_Objectives_
A) Extract everything in the baseball column below from the words "Who's to say" down to the words "far, isn't it?".
B) Summarize the baseball column below in two sentences.
C) Continue the column below about the Yankees' spending from the point at which it stops.

— begin Page —

But what does patience matter when you know the Yankees might suddenly awaken and spend nearly a fifth of a billion dollars on a player nobody thought they had any interest in?

I mean, my God, did Hank and Hal find $90 million in nickels in Old Man Steinbrenner's couch and decide they were halfway home? Did they short the entire S&P 500 in August? Did Hank Paulson look at last year's final standings and decide the Yankees are too big to fail?

Who's to say they're done? With the Red Sox and the Angels acting like there's a recession on and the Cubs caught up in for-sale turmoil and the Dodgers trying to get their heads on straight and the Braves mad at agents and the Nats trying to get agents to return their calls, maybe the Yankees are the only game in town. Who's to stop them from deciding Lowe and Perez might be better at the back of the line than a dog's breakfast of gimpy kids from Scranton Wilkes-Barre? Why shouldn't they pay Manny a dump truck full of $100 bills to play left and ensure they own every back page from now until forever? It's what they're doing so far, isn't it?

I know the Mets aren't exactly baseball's Tom Joads — we're a huge-market team that's about to move into a state-of-the-art park and collect a megacontract worth of rights fees each and every year. I know fans of the Royals and the Pirates and the Marlins think the difference between us and them isn't Manichean black and white but a matter of the faintest different shade of gray. (Seriously, what's it like being the Royals and seeing the Yankees spend about a decade's worth of your payroll for a player nobody figured they cared about?) I know this is a case of the guy with the 75-foot yacht seething about his neighbor with the 100-foot yacht. (And the guy with the 75-foot yacht has gashed two holes in the bow at the end of two straight summers and sank the damn thing, but that's another problem.) I know it's small and ridiculous. I know.

— end Page —
— begin Dataset content —

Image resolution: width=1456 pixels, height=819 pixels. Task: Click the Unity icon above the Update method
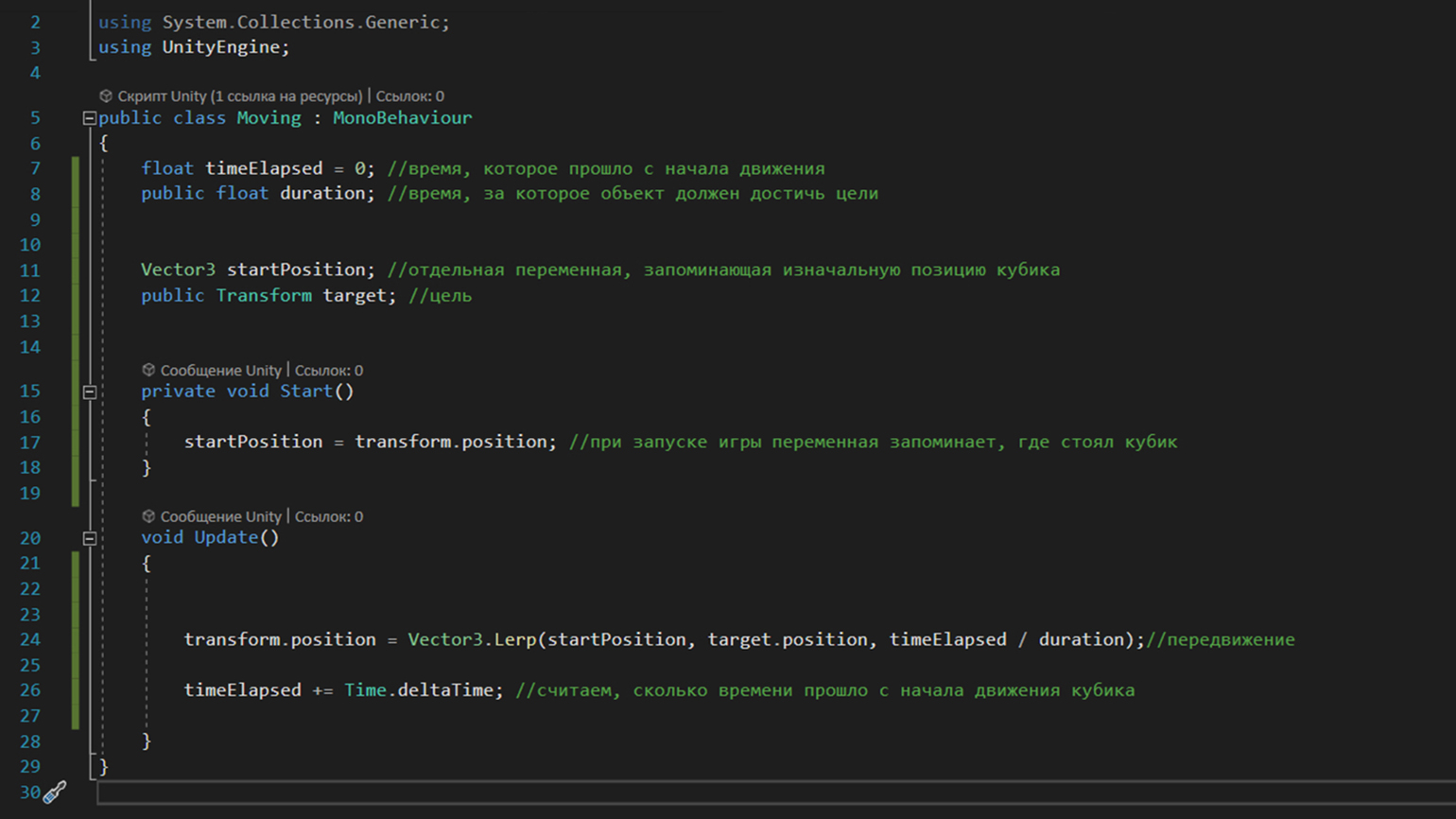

— end Dataset content —

_Task answers_
A)
Who's to say they're done? With the Red Sox and the Angels acting like there's a recession on and the Cubs caught up in for-sale turmoil and the Dodgers trying to get their heads on straight and the Braves mad at agents and the Nats trying to get agents to return their calls, maybe the Yankees are the only game in town. Who's to stop them from deciding Lowe and Perez might be better at the back of the line than a dog's breakfast of gimpy kids from Scranton Wilkes-Barre? Why shouldn't they pay Manny a dump truck full of $100 bills to play left and ensure they own every back page from now until forever? It's what they're doing so far, isn't it?

B) The column asks why patience matters when the Yankees might suddenly spend nearly a fifth of a billion dollars on a player nobody thought they wanted, and it suggests that, with the Red Sox, Angels, Cubs, Dodgers, Braves and Nats each held back in some way, the Yankees may be the only game in town. The writer concedes that the Mets are themselves a huge-market team and that the complaint is small and ridiculous, like the owner of a 75-foot yacht seething about a neighbor's 100-foot yacht.

C)
But goddamn. You know who the Yankees are? The Yankees are the rich kid on your block whose parents gave him every toy but love, the one who'd give your friend five dollars to leave your house and go over to his. The Yankees are the guy who parks his SUV across the last two spaces in the rest area, breaks into a faster waddle to beat you onto the McDonald's line even though it's pretty short, barks “Supersize me!” and then leaves the wrappers all over the table when he leaves. The Yankees are the guy in the Lamborghini who smokes your Honda Civic pulling away from the light, then tells his bros what a great driver he is. The Yankees are here there and everywhere, as inescapable as death, taxes and our players being compared to Derek Jeter.

If baseball is a country song, the Yankees are Jolene.

And holy mother of fuck do I hate them.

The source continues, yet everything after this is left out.